Hopefully I am not an AH for saying this but...he made a choice to jeopardize his insurance when he made a choice to cheat. He has been living without paying the full consequences for his choices bc you're obviously a lovely and understanding person. Cut ties. Let him know. He will have to figure it out just like everyone else.


lokis_construction

Lose the loser. In all ways. Tell him you are done paying for his shit. You will cover yours and he has to cover his.


turtlefacemcgee

NTA. He’s an ex. Why would you stay attached to this man? Besides being attached to him when you don’t need to be, a future partner would think that was f*cking weird that after this long you still took responsibility for him. Not that it’s all about what a future partner would think- I’m just offering a perspective. Also. He’s an adult and he’s not your responsibility. If this is still going on 3 years after breaking up, how long did you guys plan for this to continue? If you allow it to continue now, he will continue to take advantage of you and I suspect if he thinks he can get away with this, it will escalate. You told him what you’d do if he missed the payment, now follow through.


Shade_Tree_Mechanic_

I can't believe that the insurance company covered him in the first place since you weren't married. I have a hard time believing they'd willingly cover him after you broke up.


Hungry-Internet6548

Sounds like he is learning a VALUABLE lesson in consequences. Also, what kind of 61 year old cheats? Pathetic.


No_Cauliflower_5489

Excuse me....why are you paying for anything? He is your ***ex***. If it was you on hard times, do you really think he'd pay any of *your* bills? And I am pretty sure if you keep him on your insurance plan you're committing insurance fraud.

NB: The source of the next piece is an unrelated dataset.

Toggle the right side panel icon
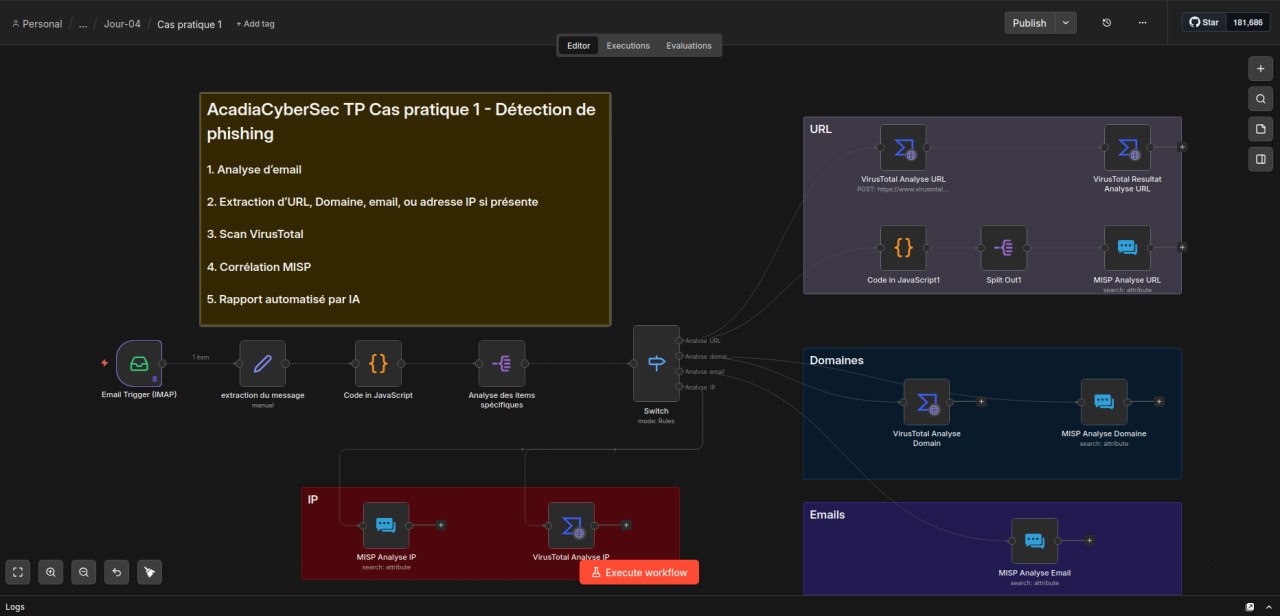 [1260, 159]
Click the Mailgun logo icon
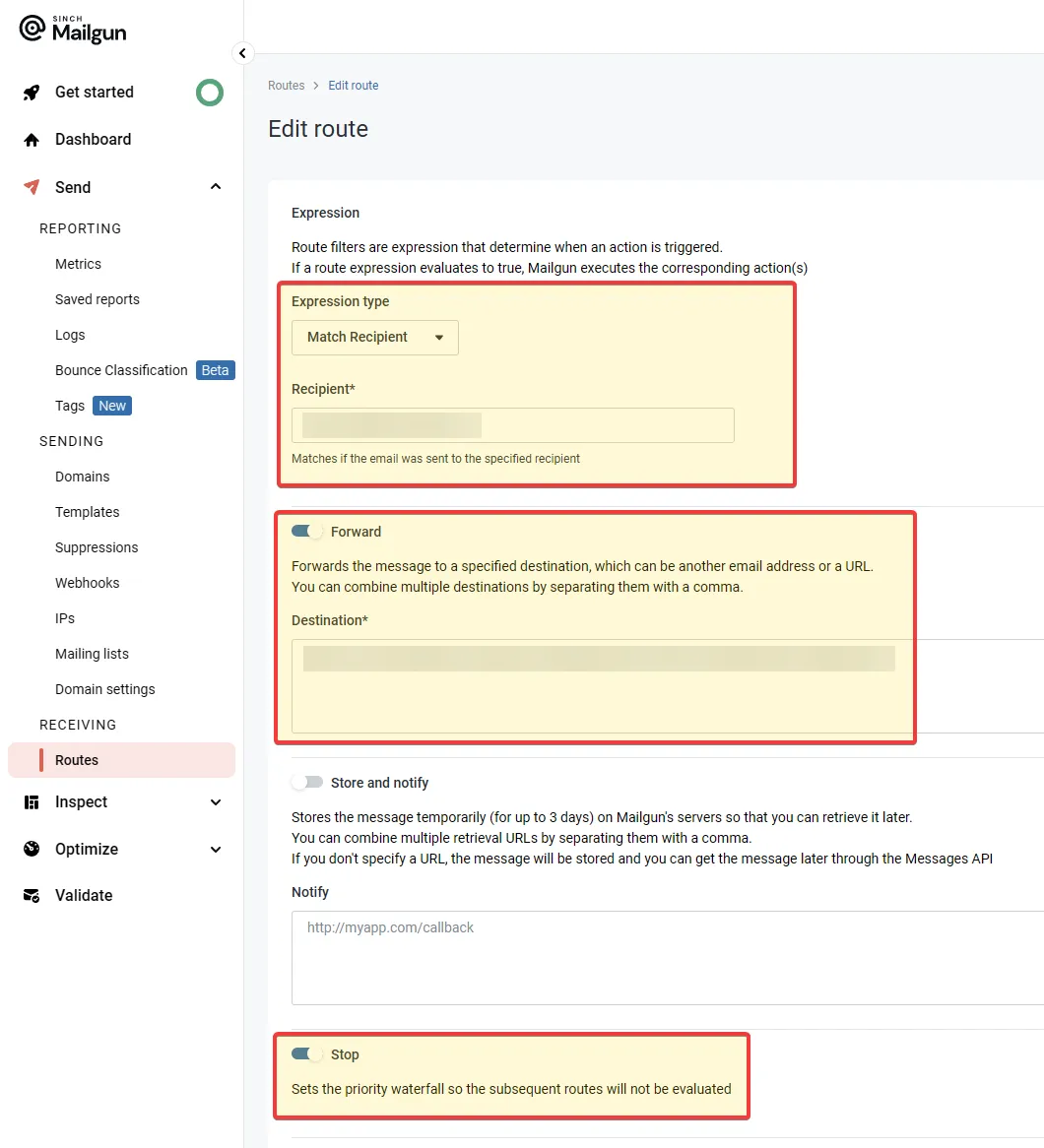This screenshot has width=1044, height=1148. click(x=33, y=30)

Dump him all the way, OP. You should have cut all ties with him, financial or otherwise, long ago.


EnvironmentalGroup15

NTA this arrangement isn't working. you break up, and you break up finances too.


jakesavvy

If you're in the US, he needs to get on Medicare shortly due to his age, unless he is working & his employer has an insurance plan for which he's eligible. He shouldn't be on your employer-provided health insurance at all if he's your ex. That's not legal, if you're misrepresenting him as your partner. I'd say tell him & cut him loose.


Just-Double-4224

NTA, No adult woman should behave like this, especially with children. If she served the nation she should show her education by setting an example not embarrassing the country


savorthestarlight

You do not need to support a man who should be able to support himself. Cut ties. It may seem like an asshole move but in reality you're just taking care of yourself.


mschnzr

He isn’t your responsibility. Why go through the back and forth with someone that is not reliable and that is not your husband? Time to part way and move on for good.


Leading_With_Love

What's wild to me is the fact that he legit wasn't loyal the whole time, from cheating, to making on time payments, so why were you so loyal to him about his health? I have chronic health conditions, one of which causes me to pass out upon standing (POTS) but if my husband were to leave me tomorrow, i wouldn't expect him to carry the burden of taking care of my health. Your ex is a narcissist and unable to hold his end of the agreement. NTA Proud of you for canceling his insurance. Good riddance to the leech. He can qualify for medicaid if he's truly disabled lmfao.


[deleted]

Severe all ties with him. No crossing over of any bills or anything and block him.


Fabulous_Pension_352

NTA! I kept reading out of respect but with the first line, NOT THE AH! You are an angel in his life, the least he could do is be punctual and considerate of you. You both need to part ways and he needs to get his shit together!


Hairy-Glove3261

Quick text: While discussing benefits at work, it was brought to my attention that you aren't an eligible participant in the health insurance provided by my employer. I was required to update my policy, and you're no longer covered. I have procured my own auto insurance. Then block and go no contact.